▽

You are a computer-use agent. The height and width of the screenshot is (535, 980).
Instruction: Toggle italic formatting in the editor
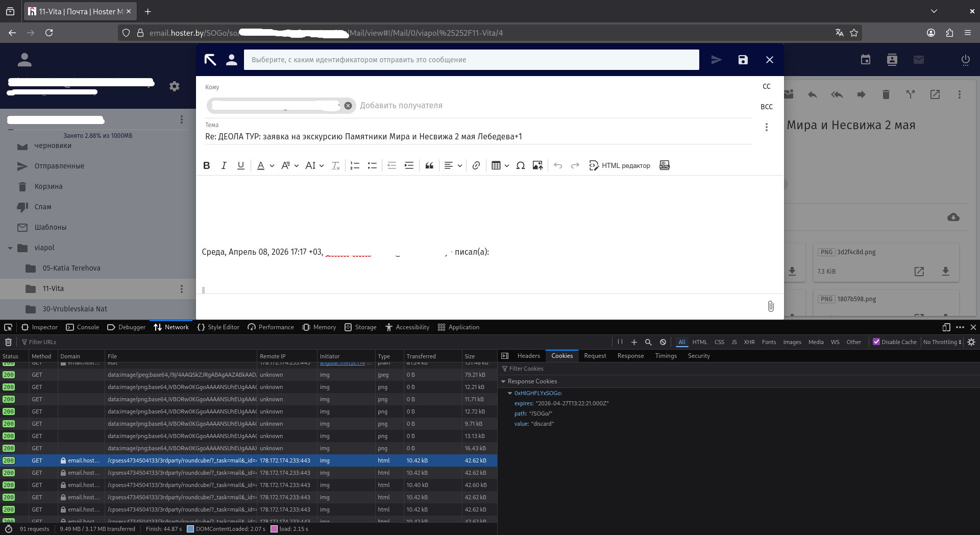pyautogui.click(x=224, y=165)
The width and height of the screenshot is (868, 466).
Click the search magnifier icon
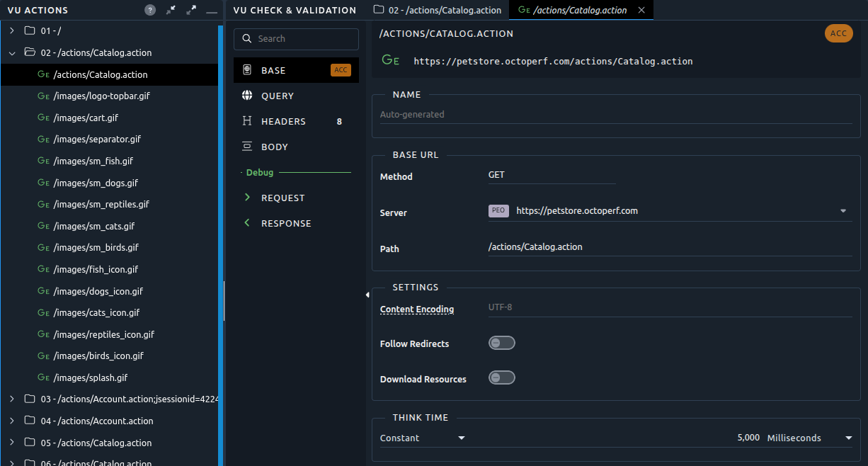[x=247, y=39]
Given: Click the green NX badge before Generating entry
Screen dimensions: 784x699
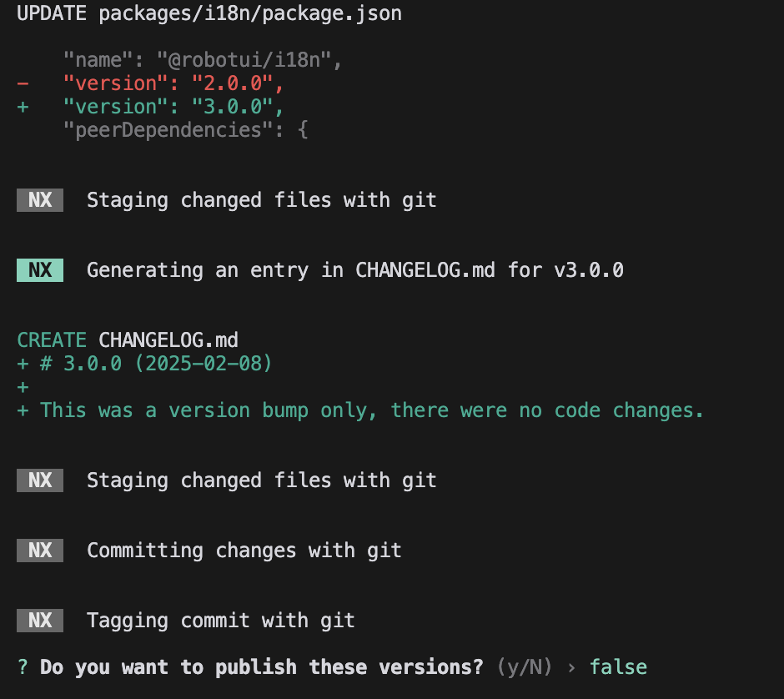Looking at the screenshot, I should pyautogui.click(x=40, y=270).
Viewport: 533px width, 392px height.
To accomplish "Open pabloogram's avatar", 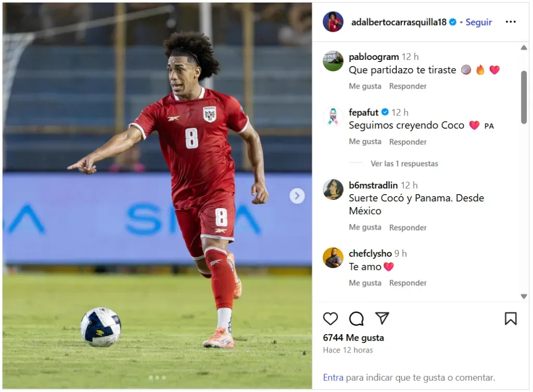I will point(333,61).
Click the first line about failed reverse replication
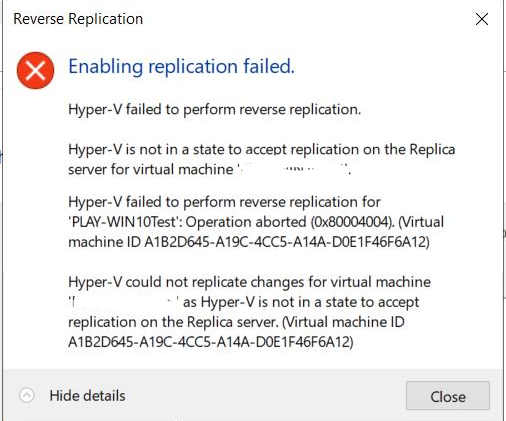506x421 pixels. [x=215, y=109]
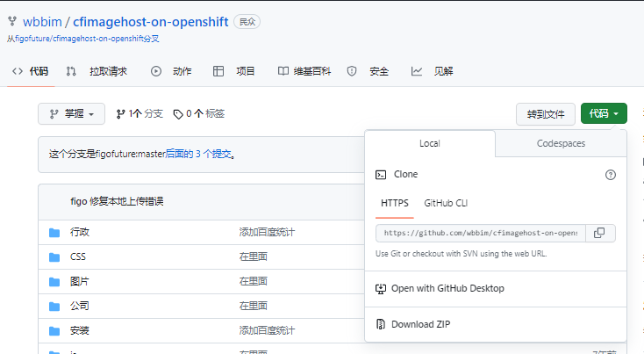Open the wbbim owner profile link
The width and height of the screenshot is (644, 354).
(41, 21)
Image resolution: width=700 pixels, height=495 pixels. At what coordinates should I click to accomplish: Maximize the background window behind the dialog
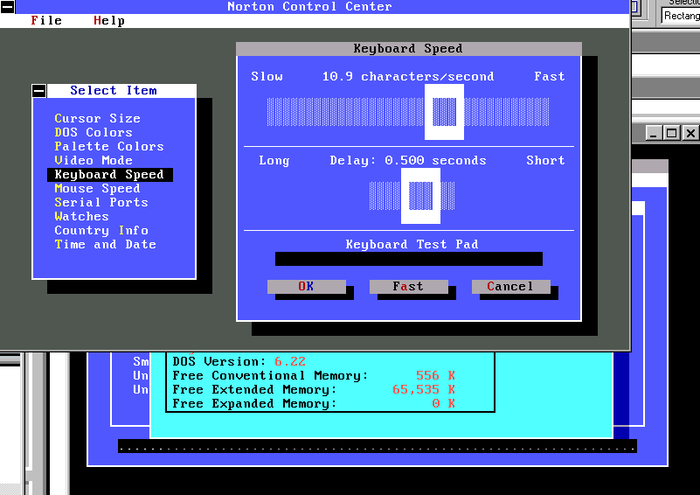pyautogui.click(x=671, y=133)
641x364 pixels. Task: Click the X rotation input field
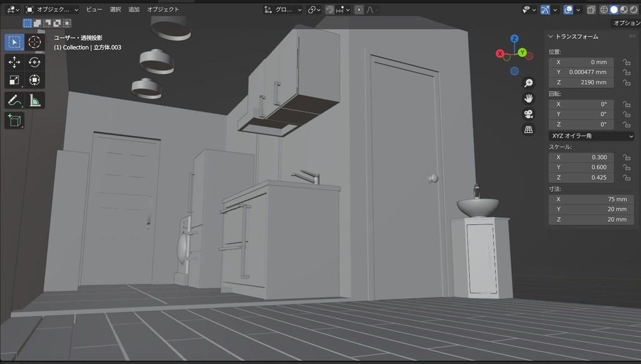tap(581, 104)
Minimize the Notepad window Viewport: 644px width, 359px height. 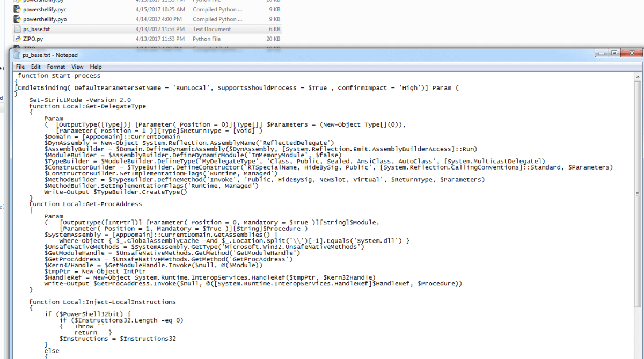602,53
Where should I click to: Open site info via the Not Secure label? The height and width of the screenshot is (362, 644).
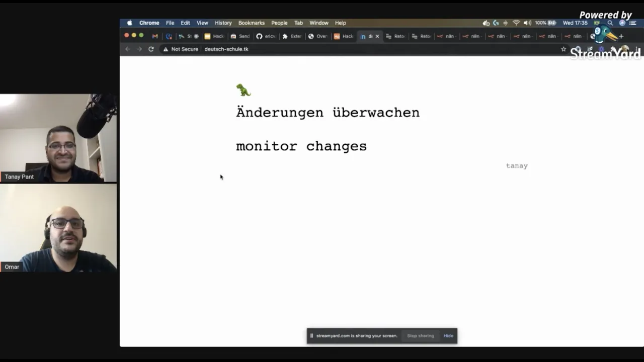click(x=181, y=49)
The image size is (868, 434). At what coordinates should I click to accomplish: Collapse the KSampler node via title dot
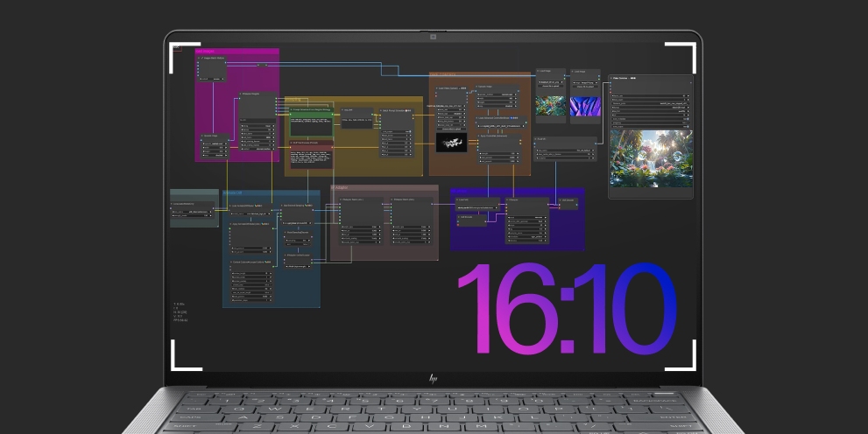pyautogui.click(x=508, y=200)
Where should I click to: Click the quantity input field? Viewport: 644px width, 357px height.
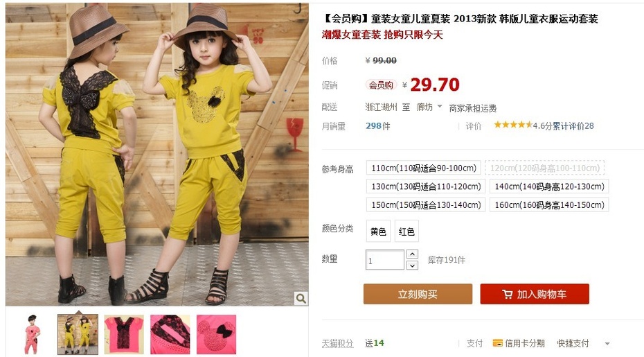(385, 260)
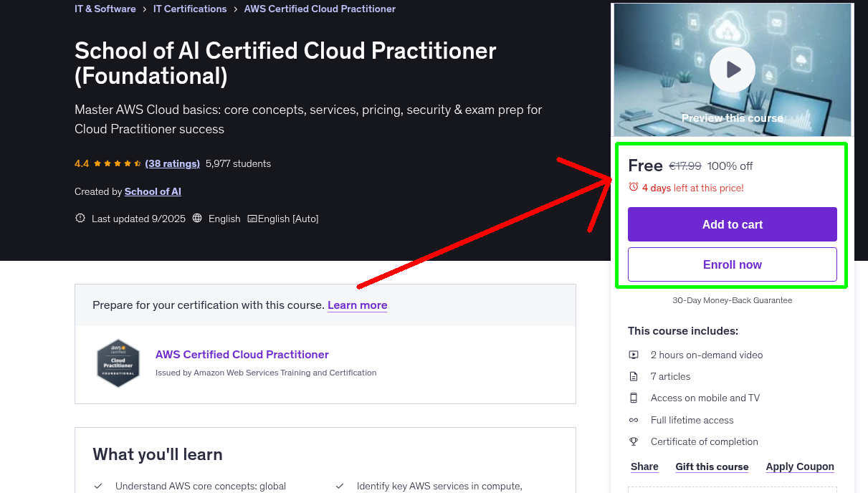
Task: Click the articles icon next to '7 articles'
Action: point(634,375)
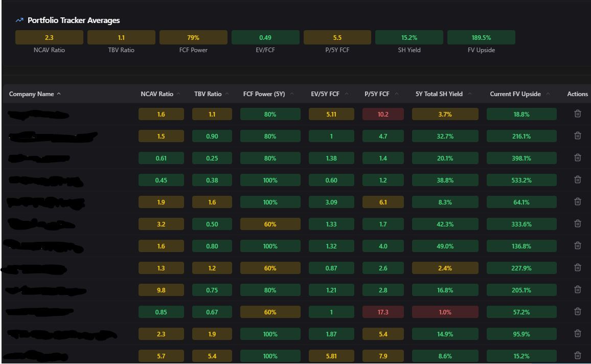This screenshot has width=591, height=364.
Task: Remove the company with 17.3 P/5Y FCF
Action: (577, 311)
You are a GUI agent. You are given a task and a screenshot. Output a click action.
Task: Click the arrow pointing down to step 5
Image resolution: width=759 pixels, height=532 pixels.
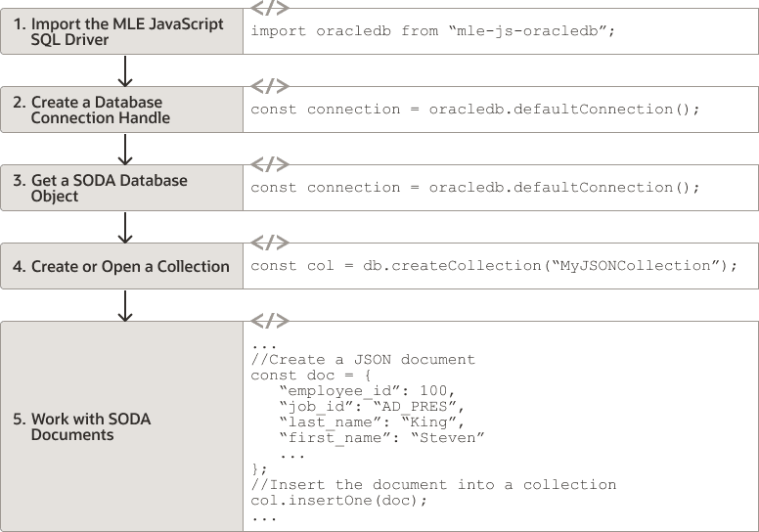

△

For this exercise, write out exactly the lines from the one with "Task: Click the arrow pointing down to step 5" through the last line of the records, inclusive, and leave each picture out.

Task: Click the arrow pointing down to step 5
Image resolution: width=759 pixels, height=532 pixels.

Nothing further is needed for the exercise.